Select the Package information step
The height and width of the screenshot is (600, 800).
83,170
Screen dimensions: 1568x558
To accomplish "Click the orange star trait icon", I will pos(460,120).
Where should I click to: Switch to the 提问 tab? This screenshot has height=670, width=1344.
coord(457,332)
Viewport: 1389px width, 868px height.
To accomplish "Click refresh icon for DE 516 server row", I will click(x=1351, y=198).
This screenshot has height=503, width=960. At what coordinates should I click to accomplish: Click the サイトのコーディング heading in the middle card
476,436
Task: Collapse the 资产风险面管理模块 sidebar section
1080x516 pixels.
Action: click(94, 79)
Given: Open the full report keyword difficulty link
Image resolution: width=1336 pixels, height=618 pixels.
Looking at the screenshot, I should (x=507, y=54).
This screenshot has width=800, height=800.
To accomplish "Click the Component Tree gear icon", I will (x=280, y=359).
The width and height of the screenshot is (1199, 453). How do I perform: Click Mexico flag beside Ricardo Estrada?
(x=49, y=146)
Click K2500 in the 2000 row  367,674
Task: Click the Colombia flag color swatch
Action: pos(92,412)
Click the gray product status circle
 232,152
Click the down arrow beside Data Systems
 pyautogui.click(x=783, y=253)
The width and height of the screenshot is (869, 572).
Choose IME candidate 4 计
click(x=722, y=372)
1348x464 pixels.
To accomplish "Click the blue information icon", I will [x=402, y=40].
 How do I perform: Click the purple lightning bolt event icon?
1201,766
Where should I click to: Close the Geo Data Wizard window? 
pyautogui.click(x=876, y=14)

**Exercise:** Given the data above, which lines hold the string "information"? Return them.

**Written answer:**
Select the Package information step
To accomplish "Click the blue information icon", I will [x=402, y=40].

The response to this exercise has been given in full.